Перевод К. Бальмонта



Похоронный гимн


Бежала старая зима,
К пустыням гор в бессилии сокрылась,
Где холод, свист ветров и тьма,
И к нам весна в лучах звезды спустилась,
В лучах звезды, что дышит над водой.
Непобедимо-молодая,
Своей игрою золотой
Рубеж зимы и ночи отдвигая;
Но, если воздух, травы и вода
Явлению весны не рады,
Джиневра юная, тогда
И мы в тебе не видели отрады!
О, как тиха и холодна
На ложе радости она!
Ты ступишь шаг — увидишь саван белый,
Ты ступишь два — и гроб перед тобой,
И шаг еще — к могиле роковой,
И шаг еще — куда?
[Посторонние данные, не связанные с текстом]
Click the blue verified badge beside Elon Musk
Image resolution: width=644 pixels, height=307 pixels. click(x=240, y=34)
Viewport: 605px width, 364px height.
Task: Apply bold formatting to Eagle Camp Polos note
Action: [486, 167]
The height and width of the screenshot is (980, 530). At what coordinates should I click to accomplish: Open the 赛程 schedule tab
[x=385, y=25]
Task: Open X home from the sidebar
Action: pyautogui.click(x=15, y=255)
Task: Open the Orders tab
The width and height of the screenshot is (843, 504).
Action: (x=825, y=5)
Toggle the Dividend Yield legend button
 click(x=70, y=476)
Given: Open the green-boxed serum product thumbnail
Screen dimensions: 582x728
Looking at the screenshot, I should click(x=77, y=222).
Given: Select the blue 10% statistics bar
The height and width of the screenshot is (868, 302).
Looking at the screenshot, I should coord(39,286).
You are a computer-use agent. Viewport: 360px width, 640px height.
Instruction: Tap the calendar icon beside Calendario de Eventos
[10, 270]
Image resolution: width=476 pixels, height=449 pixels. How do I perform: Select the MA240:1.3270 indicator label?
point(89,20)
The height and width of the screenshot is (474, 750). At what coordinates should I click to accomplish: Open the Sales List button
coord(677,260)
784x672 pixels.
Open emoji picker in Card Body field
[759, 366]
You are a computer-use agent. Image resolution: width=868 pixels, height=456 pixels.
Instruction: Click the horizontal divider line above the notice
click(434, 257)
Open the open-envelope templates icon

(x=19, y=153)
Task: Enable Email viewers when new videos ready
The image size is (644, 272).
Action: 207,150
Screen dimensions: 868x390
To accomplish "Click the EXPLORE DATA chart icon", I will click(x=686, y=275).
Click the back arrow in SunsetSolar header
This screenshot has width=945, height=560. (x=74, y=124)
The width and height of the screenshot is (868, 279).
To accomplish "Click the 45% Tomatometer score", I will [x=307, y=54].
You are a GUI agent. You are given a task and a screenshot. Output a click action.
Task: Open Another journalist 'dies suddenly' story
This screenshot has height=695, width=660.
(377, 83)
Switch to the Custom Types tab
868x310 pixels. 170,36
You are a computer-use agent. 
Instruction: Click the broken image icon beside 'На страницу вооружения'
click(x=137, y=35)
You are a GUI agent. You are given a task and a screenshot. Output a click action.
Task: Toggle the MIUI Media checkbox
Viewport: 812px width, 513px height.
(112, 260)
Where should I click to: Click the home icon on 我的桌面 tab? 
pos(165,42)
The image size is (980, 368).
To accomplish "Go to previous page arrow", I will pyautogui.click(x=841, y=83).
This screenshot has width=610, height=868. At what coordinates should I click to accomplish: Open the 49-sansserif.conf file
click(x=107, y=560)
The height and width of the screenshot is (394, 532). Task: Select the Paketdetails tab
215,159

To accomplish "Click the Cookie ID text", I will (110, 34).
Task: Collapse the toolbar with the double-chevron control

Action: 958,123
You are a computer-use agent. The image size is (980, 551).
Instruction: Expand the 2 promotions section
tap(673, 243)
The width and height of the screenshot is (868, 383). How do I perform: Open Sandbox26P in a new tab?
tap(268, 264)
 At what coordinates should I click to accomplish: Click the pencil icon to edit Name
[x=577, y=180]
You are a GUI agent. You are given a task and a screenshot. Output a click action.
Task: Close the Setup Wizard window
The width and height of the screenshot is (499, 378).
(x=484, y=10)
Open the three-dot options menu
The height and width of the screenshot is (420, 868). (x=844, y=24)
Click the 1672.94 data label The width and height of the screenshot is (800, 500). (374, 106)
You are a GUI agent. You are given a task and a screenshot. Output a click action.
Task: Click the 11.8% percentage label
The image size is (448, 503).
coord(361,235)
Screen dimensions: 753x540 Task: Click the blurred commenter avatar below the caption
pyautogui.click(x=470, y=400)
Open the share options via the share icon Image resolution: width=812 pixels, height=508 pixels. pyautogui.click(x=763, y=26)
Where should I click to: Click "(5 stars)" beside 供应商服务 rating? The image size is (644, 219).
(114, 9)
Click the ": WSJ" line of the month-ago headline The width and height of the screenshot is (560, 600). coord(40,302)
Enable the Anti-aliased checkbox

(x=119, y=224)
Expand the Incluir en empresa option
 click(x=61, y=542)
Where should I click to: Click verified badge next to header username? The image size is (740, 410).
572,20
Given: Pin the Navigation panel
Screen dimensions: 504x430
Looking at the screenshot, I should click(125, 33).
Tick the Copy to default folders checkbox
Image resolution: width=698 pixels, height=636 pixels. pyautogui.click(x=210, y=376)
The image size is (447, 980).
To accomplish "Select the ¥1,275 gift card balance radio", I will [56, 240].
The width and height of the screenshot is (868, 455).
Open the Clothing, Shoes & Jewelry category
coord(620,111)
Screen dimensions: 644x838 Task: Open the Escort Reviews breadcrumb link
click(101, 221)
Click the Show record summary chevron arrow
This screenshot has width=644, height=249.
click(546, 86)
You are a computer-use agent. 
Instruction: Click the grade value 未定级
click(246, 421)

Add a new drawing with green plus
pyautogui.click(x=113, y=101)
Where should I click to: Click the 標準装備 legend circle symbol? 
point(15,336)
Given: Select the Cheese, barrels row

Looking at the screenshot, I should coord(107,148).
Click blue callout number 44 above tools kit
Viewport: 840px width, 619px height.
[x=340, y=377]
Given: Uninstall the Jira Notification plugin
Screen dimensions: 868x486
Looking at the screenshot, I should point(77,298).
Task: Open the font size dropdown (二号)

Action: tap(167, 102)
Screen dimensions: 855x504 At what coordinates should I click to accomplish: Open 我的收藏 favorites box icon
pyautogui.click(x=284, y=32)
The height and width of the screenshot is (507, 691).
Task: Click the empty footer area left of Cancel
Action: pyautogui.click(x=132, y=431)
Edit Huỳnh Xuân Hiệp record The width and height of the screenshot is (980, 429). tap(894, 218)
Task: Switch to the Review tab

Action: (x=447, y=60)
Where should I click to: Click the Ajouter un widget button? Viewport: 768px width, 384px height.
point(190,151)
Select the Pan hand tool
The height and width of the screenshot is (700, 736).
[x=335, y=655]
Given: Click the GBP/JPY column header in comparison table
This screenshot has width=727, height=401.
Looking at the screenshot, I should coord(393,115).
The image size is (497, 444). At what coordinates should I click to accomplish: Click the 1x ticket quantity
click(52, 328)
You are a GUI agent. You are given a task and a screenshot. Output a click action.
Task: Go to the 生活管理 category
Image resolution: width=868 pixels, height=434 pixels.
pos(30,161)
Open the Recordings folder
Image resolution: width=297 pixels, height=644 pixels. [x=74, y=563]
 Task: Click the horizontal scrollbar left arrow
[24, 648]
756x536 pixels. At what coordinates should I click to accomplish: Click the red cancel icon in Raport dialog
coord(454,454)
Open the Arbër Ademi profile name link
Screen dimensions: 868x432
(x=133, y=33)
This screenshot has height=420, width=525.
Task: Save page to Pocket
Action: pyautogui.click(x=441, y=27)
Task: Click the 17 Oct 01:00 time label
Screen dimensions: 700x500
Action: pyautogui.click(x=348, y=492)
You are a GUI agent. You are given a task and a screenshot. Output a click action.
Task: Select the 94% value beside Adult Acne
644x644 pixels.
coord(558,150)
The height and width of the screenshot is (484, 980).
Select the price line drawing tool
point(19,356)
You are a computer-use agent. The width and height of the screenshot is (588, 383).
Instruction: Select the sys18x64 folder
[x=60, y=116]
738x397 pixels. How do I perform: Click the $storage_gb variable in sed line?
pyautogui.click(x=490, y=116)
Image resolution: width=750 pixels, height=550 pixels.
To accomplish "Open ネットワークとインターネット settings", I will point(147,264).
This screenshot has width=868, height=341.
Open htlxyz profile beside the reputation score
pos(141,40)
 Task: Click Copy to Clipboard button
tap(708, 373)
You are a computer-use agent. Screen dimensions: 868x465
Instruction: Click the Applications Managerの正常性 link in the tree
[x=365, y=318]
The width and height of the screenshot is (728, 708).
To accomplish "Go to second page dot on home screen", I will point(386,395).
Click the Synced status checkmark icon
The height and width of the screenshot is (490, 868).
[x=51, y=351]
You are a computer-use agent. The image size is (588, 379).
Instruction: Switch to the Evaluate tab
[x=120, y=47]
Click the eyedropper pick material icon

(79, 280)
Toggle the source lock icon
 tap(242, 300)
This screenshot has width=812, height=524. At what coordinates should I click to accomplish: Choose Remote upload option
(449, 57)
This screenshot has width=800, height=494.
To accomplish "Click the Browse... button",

Дрожа, несмелый,
Ты видишь, что рукой умелой
Пробито сердце черною стрелой.

Пред тем как раз еще моря и мысы
Обнимет солнце — трепещи и жди, -
В тиши шурша, чудовищные крысы
Совьют гнездо в ее груди,
И в волосах, что цвет хранят червонца,
Слепые черви будут пировать,
Покуда солнце царствует как солнце,
Джиневра будет спать и спать.

Перевод К. Бальмонта


Повстречались не так...


                    Повстречались не так, как прощались,
                         То, что в нас, непостижно другим,
                    Мы свободно с тобой расставались,
                         Но сомнением дух наш томим.
                         Вот, мы скованы мигом одним.

                    Этот миг отошел безвозвратно,
                         Как напев, что весной промелькнул,
                    Как цветок, что расцвел ароматно,
                         И как луч, что на влаге сверкнул
                         И на дне, в глубине, утонул.

                    Этот миг от времен отделился,
                         Он был первый отмечен тоской,
                    И восторг его с горечью слился,
                         - О, обман, для души - дорогой!
                         Тщетно ждать, что настанет другой.

                    Если б смерть мою мысли скрывали,
                         О, уста дорогие, от вас,
                    Вы отказывать в ней бы не стали,
                         Вашей влаги вкусивши сейчас,
                         Умирая, ласкал бы я вас!

Перевод К. Бальмонта



Сонет к Байрону


(Я боюсь, что эти стихи не понравятся вам, но)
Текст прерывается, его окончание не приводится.